DOCUMENT SEGMENT
★ ★ ★ ★ ★ ★ ★
# Henrietta, NY looking for residential snow contractor



## shaltac (Jul 4, 2007)

Hello,
I have a friend with a steeply pitched ~1k ft/sq driveway. He is looking for someone to plow / sand / salt his drive on a regular basis. He and I have called around and people either don't cover the area or aren't interested in a residential account. I use my plow to clear my (pretty big) driveway, and parking areas. I don't have a particular interest in taking on accounts (especially for a friend - friends and business don't mix). If you know of anyone in the Rt15 / Comerce drive / Erie station area please let me know and I'll pass the info on to him (and the number of other people asking me if I am taking on accounts when they see the truck).
Thanks
Rusty


----------



## Steve38 (Dec 1, 2007)

*Action*

Hi, I live in this area and might be able to help you out. Reply to [email protected]
Or reply in this forum.


----------



## Steve38 (Dec 1, 2007)

*plowing*



shaltac;445756 said:


> Hello,
> I have a friend with a steeply pitched ~1k ft/sq driveway. He is looking for someone to plow / sand / salt his drive on a regular basis. He and I have called around and people either don't cover the area or aren't interested in a residential account. I use my plow to clear my (pretty big) driveway, and parking areas. I don't have a particular interest in taking on accounts (especially for a friend - friends and business don't mix). If you know of anyone in the Rt15 / Comerce drive / Erie station area please let me know and I'll pass the info on to him (and the number of other people asking me if I am taking on accounts when they see the truck).
> Thanks
> Rusty


Hi, I left you a previous message with the wrong email. It is actually [email protected]


----------



## bigwhitesierra (Jan 15, 2008)

shaltac....

did you find anyone for that driveway?


----------
★ ★ ★ ★ ★ ★ ★
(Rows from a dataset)
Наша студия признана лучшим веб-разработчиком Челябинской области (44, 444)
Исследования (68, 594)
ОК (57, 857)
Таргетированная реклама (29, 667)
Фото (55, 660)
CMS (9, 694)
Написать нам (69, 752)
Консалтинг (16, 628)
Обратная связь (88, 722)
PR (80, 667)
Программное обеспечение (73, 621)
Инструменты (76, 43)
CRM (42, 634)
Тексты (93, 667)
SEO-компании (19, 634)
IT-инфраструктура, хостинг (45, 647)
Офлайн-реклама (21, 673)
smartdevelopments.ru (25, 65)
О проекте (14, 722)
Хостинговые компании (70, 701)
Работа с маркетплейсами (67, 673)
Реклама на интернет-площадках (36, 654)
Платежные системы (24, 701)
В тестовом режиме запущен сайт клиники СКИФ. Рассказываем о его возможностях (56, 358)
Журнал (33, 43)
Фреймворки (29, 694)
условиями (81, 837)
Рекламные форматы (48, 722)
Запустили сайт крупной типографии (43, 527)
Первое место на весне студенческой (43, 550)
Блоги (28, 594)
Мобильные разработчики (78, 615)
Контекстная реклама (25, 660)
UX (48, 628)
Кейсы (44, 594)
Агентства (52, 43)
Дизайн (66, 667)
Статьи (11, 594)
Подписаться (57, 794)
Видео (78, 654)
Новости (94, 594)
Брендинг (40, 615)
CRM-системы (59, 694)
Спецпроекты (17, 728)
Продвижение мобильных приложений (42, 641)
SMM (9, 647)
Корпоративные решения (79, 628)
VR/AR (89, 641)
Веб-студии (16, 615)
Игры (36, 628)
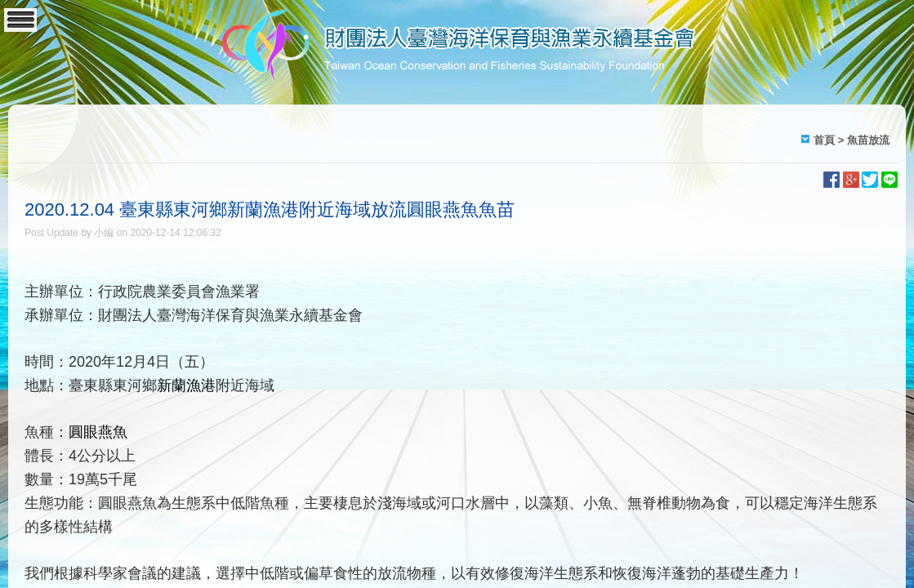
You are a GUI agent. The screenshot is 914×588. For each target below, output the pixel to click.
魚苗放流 (868, 140)
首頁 (824, 140)
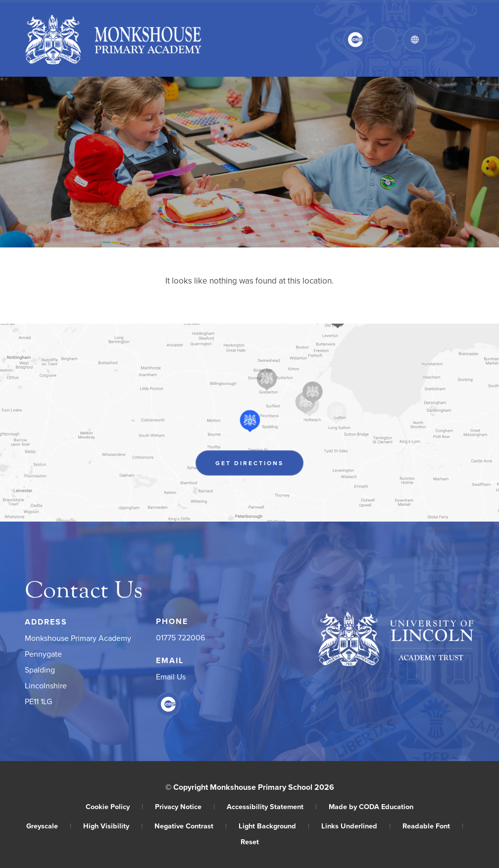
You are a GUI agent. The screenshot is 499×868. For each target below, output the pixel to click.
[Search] (385, 40)
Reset (250, 841)
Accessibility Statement (272, 806)
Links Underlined (356, 825)
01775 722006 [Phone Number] (180, 637)
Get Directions (250, 463)
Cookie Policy (114, 806)
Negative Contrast (191, 825)
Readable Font (433, 825)
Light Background (274, 825)
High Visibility (113, 825)
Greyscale (49, 825)
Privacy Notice (185, 806)
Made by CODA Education (371, 806)
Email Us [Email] (171, 676)
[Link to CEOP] (355, 40)
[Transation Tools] (415, 40)
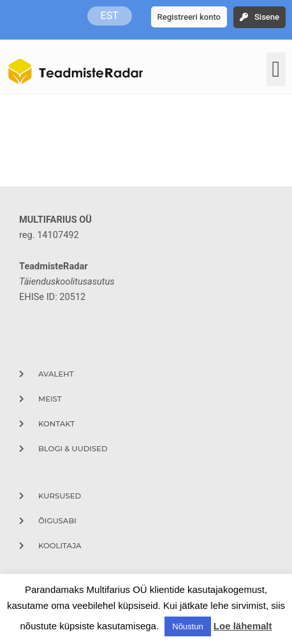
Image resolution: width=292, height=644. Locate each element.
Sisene (266, 17)
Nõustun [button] (187, 626)
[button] (276, 69)
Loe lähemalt (243, 625)
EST (110, 15)
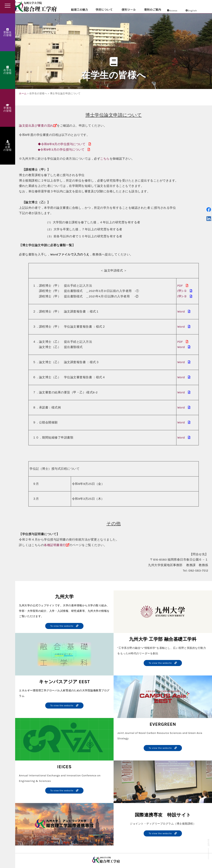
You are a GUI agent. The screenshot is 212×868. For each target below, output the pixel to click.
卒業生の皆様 (7, 108)
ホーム (23, 93)
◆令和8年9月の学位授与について (61, 144)
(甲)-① (182, 291)
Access (172, 10)
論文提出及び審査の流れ (36, 125)
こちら (105, 158)
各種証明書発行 (55, 545)
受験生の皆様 (7, 32)
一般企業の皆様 (7, 146)
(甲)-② (182, 296)
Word (181, 311)
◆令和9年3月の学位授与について (61, 149)
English (191, 10)
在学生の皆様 (7, 70)
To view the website (64, 626)
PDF (180, 285)
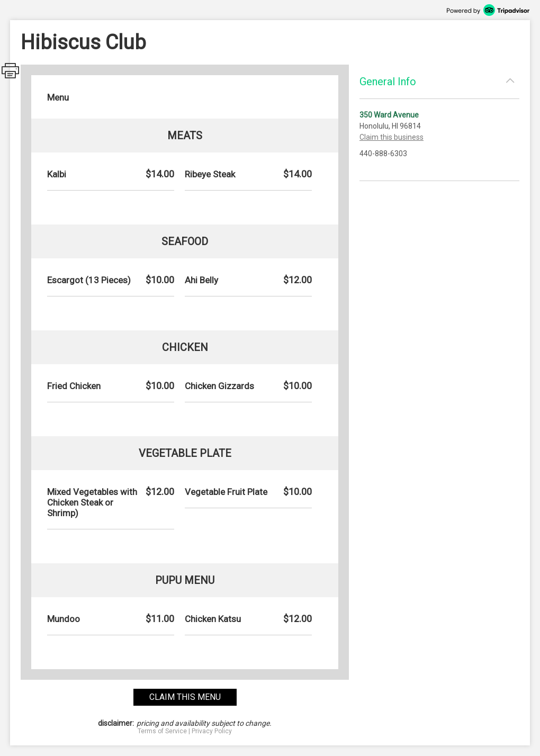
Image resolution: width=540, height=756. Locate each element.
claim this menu (185, 697)
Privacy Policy (212, 731)
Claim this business (391, 137)
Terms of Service (162, 731)
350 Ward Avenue (389, 115)
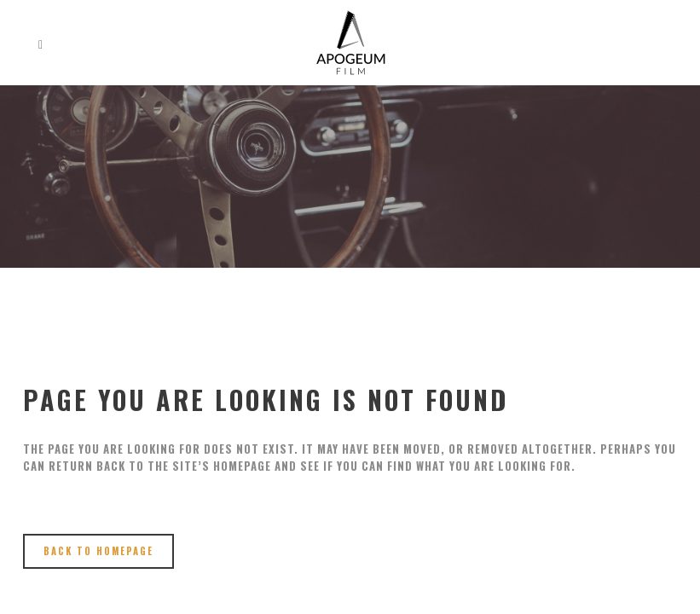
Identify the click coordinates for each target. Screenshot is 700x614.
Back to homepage (98, 551)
★ ★ ★ ★ ★ ★ ★
EXERCISE INSTRUCTIONS
1. Name every username that has a post in the snow contractor thread.
2. Rewrite the entries from the line with "350 Ward Avenue (389, 115)" through the end of the entries, switching "Avenue" to "Street" and leaving everything else unchanged. Omit the pictures.

THE RESPONSES
1.
shaltac
Steve38
bigwhitesierra

2.
350 Ward Street (389, 115)
Identify the click coordinates for each target. Screenshot is 700x614.
Back to homepage (98, 551)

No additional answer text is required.